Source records
- - - -
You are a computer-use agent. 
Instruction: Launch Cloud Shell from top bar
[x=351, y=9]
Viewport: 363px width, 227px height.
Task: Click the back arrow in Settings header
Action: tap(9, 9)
- - - -
Exercise aim:
In full and exactly as written, repeat the data.

Solution for this task:
You are a computer-use agent. 
Instruction: Launch Cloud Shell from top bar
[x=351, y=9]
Viewport: 363px width, 227px height.
Task: Click the back arrow in Settings header
Action: tap(9, 9)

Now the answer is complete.